Midwest Innocence Project Makes Headway with Evaluation of Pro Bono Caseload - 2012-01-14

Class Actions

The Midwest Innocence Project will continue the series of Freedom Friday sessions, with the next meeting being set for Friday, February 17, 2012. The work session will be hosted by Stinson Morrison Hecker in Kansas City, Mo. The initiative has been bolstered by leadership within the Kansas City Metropolitan Bar Association and other bar associations. Langdon & Emison attorney Phyllis Norman has been a part of the committee that helps recruit attorneys from western Missouri to aid in the providing of pro bono legal and investigative services, particularly in the area of wrongful convictions.

At this session in February, there will be additional questionnaires for those volunteer attorneys from the legal community who wish to continue the process of evaluating cases for review, often from inmates who have been imprisoned for several years.  The regularly scheduled meetings have had a significant impact on the process of evaluating pro bono cases, as there are approximately 200 files with new information since the group's last meeting. This information that now needs to be reviewed includes transcripts, police reports, and other information that will help attorneys decide what, if any, next steps should be taken in a particular case and, as appropriate, to develop the investigation plan for a specific legal matter.    

The Midwest Innocence Project is arguably one of the nation’s top nonprofit organizations dedicated to pro bono legal services to the innocent in prison.  A wide array of attorneys from a variety of firms (plaintiff or defense-oriented) in Missouri have been meeting for regularly scheduled work sessions dedicated to recruiting pro bono attorneys and other ways that young lawyers can work across bar associations and firms to help with the cause.  Other firms taking a lead sponsor role in this project besides Stinson Morrison Hecker include Davis, Bethune & Jones, and Warden Grier.

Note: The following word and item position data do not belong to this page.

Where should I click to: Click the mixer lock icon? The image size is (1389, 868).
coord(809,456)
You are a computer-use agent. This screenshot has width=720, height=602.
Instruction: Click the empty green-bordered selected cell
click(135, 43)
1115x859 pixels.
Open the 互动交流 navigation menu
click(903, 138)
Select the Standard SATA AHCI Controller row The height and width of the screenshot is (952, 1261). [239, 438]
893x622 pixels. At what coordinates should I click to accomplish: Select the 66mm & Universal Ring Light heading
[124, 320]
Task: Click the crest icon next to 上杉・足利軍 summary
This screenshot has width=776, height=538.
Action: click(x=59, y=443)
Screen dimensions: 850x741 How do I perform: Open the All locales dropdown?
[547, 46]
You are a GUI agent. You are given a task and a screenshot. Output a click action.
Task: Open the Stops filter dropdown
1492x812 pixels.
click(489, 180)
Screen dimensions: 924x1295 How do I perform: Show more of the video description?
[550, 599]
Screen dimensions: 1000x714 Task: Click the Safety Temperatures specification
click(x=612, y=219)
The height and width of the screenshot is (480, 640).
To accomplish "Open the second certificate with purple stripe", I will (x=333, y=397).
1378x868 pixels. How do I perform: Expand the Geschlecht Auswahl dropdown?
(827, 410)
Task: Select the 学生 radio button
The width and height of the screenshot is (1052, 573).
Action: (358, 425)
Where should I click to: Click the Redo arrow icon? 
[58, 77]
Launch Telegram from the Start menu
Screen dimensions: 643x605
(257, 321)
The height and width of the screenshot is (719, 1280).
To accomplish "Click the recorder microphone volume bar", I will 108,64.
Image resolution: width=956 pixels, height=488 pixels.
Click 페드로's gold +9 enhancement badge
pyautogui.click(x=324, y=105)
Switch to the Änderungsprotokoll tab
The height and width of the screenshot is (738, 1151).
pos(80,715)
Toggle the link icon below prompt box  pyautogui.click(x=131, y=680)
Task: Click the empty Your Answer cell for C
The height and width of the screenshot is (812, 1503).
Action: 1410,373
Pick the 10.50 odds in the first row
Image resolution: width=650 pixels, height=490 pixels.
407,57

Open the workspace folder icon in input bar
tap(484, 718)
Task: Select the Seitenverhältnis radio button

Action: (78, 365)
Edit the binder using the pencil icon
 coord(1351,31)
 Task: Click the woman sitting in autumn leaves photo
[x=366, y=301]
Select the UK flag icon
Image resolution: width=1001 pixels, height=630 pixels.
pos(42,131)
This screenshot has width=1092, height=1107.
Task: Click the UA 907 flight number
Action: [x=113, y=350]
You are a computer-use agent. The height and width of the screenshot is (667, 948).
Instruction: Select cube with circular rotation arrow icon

While dedicating legal services to those wrongfully convicted, the MIP has effectively educated many in the profession about lapses in the criminal justice system.  Some of these issues have included eyewitness misidentification, false confessions, and junk science used in the courtroom by the prosecution.

Phyllis assumed the presidency of the Greater Kansas City chapter of the Association of Women Lawyers on January 1, 2012. Her legal practice focuses on product liability litigation, specifically in the areas of class action suits, auto product defects and mass tort litigation.